El proceso de Burgos
Con la represión hemos topado.
Seoane compone la escena con un plano americano, es decir, los tres hombres retratados son cortados a la altura de la rodilla. Lo hace para atraparnos, para acercar la imagen al espectador y eliminar cualquier distancia posible. Así podemos sentir cómo se nos vienen encima estos tres militares con cara de pocos amigos, brazo en alto y arma en mano. Fijaos en la composición: no hay aire. De las rodillas a los gorros, sin espacio para nada más. Seoane quiere ahogarnos como la dictadura y su represión ahogaban a millones de personas.
Este artista polifacético (lo mismo hacía un mural que la portada de un libro) pertenecía a los «Renovadores», un grupo de artistas gallegos, entre los que se encontraban Laxeiro y Maside, que pretendía situar el arte gallego en la contemporaneidad. En general, Seoane representaba a la clase trabajadora por medio de la figura de la mujer como alegoría de todo el pueblo gallego.

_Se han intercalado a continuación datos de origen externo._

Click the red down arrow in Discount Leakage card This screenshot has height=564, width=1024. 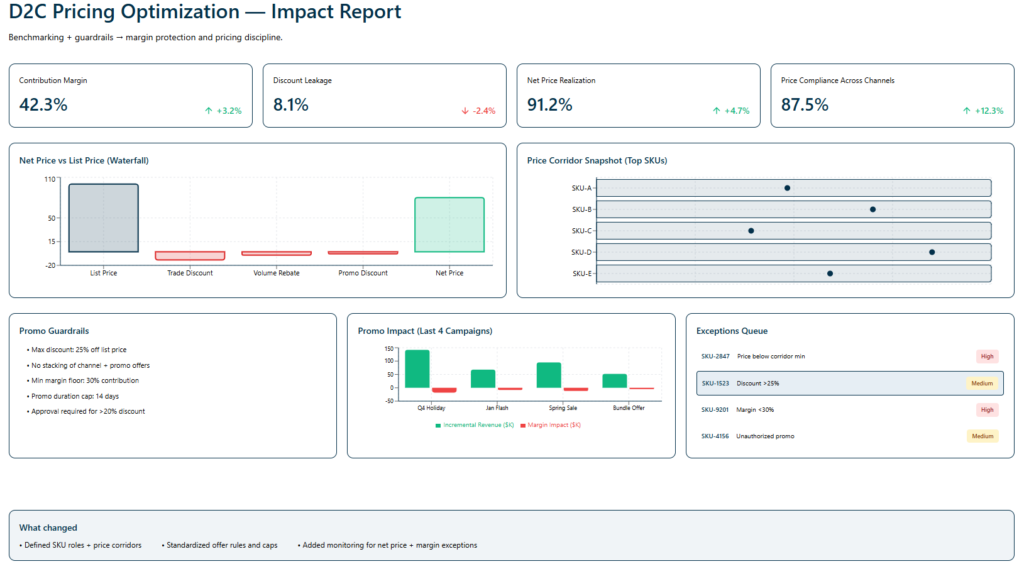coord(465,111)
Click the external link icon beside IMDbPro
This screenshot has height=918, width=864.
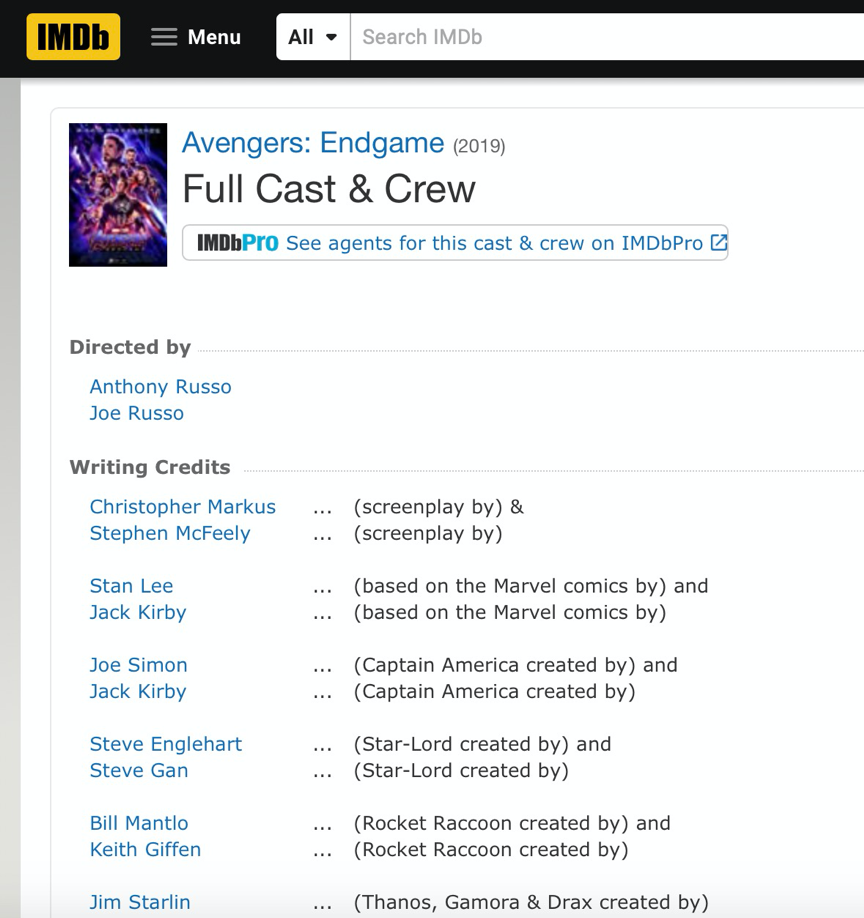pyautogui.click(x=718, y=242)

Nada que ver con estos tres militares, pero no debe extrañarnos. Los «Renovadores» creían firmemente que el arte debía tener un fin social, lo que incluía hacer oposición a la dictadura. Recordemos que Seoane estaba exiliado.

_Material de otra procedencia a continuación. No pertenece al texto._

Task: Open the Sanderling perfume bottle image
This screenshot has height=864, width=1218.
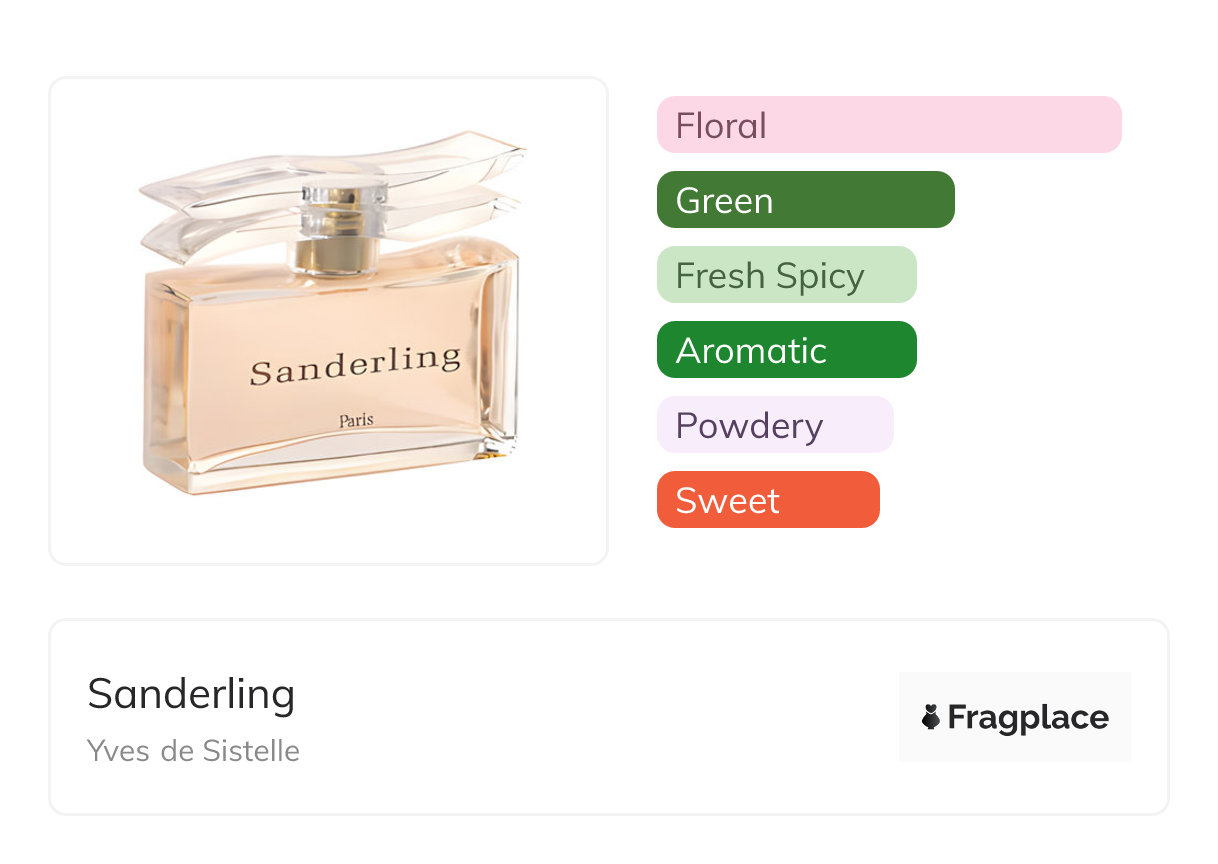Action: 330,320
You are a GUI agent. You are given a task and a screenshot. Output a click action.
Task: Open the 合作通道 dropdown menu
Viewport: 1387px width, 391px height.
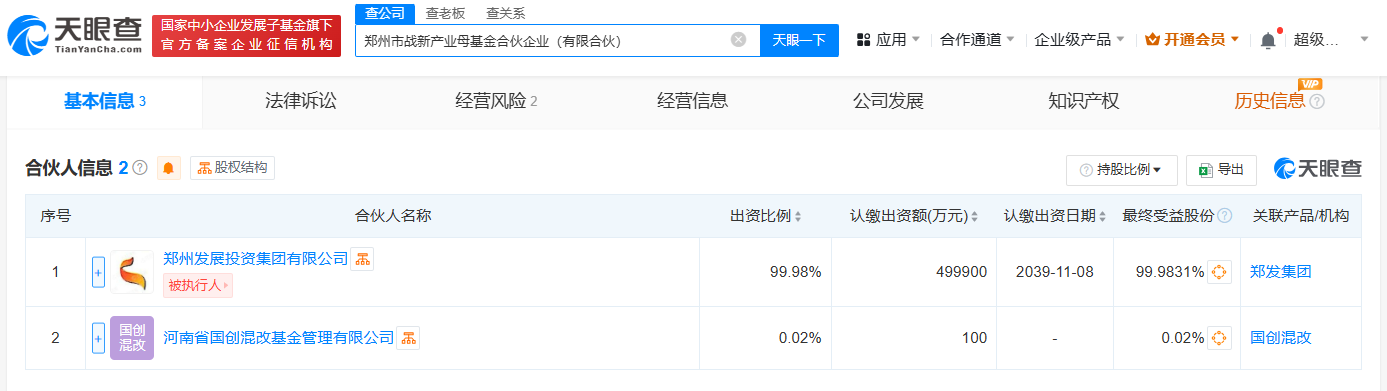coord(977,40)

En 1970 un tribunal militar juzgaba y condenaba a muerte a varios acusados de ETA, sin ninguna garantía de derecho. Eso fue el proceso de Burgos, pero Seoane no lo reconstruye ni lo retrata. Centra la diana en lo que el proceso significaba: militares decidiendo quién es culpable y quién muere por ello. Y por eso mismo los tenemos ahí en frente, en un plano americano.
Fiel a su estilo, importa el símbolo y el mensaje. Sin profundidad, con planos de colores, trazos negros y esquematización máxima. Así era su obra, una síntesis de elementos plásticos simples y profunda carga social.